Irreducible implies Separable in a Finite Field

Question

Proposition 37 on page 549 of Abstract Algebra, 3rd Ed. by Dummit and Foote claims that irreducible implies separable over a finite field.

Suppose $p(x)$ is irreducible over a finite field of characteristic $p$ and (for the purpose of arriving at a contradiction) suppose $p(x)$ is not separable.

From this I can only conclude that $p'(x)$ is zero for at least one value. However, the authors make the claim that the derivative is identically zero (equivalently, each element in the domain is a multiple root) by claiming that $p(x)$ is a polynomial in $x^p$.
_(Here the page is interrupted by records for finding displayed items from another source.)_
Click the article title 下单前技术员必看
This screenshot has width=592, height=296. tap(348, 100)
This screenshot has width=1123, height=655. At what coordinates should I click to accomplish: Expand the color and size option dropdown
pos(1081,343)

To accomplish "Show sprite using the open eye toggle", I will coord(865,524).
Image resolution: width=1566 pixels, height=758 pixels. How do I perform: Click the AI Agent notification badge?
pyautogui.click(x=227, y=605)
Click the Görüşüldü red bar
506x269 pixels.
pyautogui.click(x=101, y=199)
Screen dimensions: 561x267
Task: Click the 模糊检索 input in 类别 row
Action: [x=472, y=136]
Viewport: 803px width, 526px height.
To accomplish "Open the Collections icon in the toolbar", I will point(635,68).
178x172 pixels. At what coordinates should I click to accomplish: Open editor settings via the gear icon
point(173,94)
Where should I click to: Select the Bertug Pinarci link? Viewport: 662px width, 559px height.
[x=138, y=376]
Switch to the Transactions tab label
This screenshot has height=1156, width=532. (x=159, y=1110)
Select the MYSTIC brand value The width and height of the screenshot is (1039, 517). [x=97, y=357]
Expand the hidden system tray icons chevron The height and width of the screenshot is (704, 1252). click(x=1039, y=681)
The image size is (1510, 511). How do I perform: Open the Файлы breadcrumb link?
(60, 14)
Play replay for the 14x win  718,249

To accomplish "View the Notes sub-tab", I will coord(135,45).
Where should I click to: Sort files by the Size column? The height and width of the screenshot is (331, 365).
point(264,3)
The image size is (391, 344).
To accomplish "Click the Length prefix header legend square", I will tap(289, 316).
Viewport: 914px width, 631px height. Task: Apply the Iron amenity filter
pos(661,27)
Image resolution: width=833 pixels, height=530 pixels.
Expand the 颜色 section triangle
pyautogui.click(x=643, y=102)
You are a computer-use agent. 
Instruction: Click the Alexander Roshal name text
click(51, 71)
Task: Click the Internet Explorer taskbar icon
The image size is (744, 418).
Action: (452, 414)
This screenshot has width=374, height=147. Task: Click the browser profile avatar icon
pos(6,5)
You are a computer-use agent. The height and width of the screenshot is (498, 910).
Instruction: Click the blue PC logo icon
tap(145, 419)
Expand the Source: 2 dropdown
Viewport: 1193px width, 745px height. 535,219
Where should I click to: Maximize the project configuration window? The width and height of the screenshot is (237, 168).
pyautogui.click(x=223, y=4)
Why is $p(x)$ necessarily a polynomial in $x^p$? And why is it the case that over a finite field we have that either $p'(x)$ is never zero or is identically $0$?

Answer 1

If $p(x)$ has a multiple root, then $p(x)$ and $p^{\prime}(x)$ have a common factor. But since $p(x)$ is irreducible and $p^{\prime}(x)$ has degree strictly smaller than $p(x)$, this implies that $p^{\prime}(x)$ is the zero polynomial. From this it then follows that $p(x)$ is a polynomial in $x^p$.

Answer 2

For your first question:

If $p(x) = \sum_{j=1}^n a_jx^j$ then $p'(x) = \sum_{j=1}^nja_jx^{j-1}$. If $p'(x) = 0$, then each of its coefficients must lie in the ideal $(p)$, that is, $p|ja_j$ for each $j$. Thus, $a_j$ is either $0$ mod $p$ or $p|j$, so for each $a_jx^j$ with $a_j$ non-zero we must have $p|j$. So $p$ is a polynomial in $x^p$.

Maybe you can use this to work out the rest.

Answer 3

If $p(x)$ is non-separable (i.e., has a root of multiplicity $\geq 2$), then $p(x)$ and $p'(x)$ are not relatively prime -- that is, they must share a root $u$ in some extension $\mathbb{K}$ of the finite field of characteristic $p$ (call it $\mathbb{F}_p$). We can make $p(x)$ monic to satisfy the definition of the minimal polynomial of $u$ (let monic $p(x)$ be notated $p_1(x)$). We then have that any other polynomial $q(x)\in\mathbb{F}_p[x]$ with the same root $u$ must be divisible by $p_1(x)$; that is, $$p_1(x) \mid q(x).$$ Since monicness does not change divisibility, the above is interchangeable with $$p(x)\mid q(x).$$ In the case $q(x)=p'(x)$, we have necessarily that $p'(x)=0$ as the divisibility equation is not true otherwise. From this, it follows that $p(x)\in\mathbb{F}[x^p]$ (as described by @GiantTortoise1729), and then by the Freshman's Dream lemma for commutative rings of characteristic $p$ and Fermat's Little Theorem (which is a consequence of the Frobenius automorphism), $p(x)$ is reducible, a contradiction.

Edit: The Freshman's Dream lemma has a proof that can be altered to be applied to polynomials with coefficients in a commutative ring of characteristic $p$ (as everything simplifies the same way with the binomial coefficient). That is why it is applicable in this setting.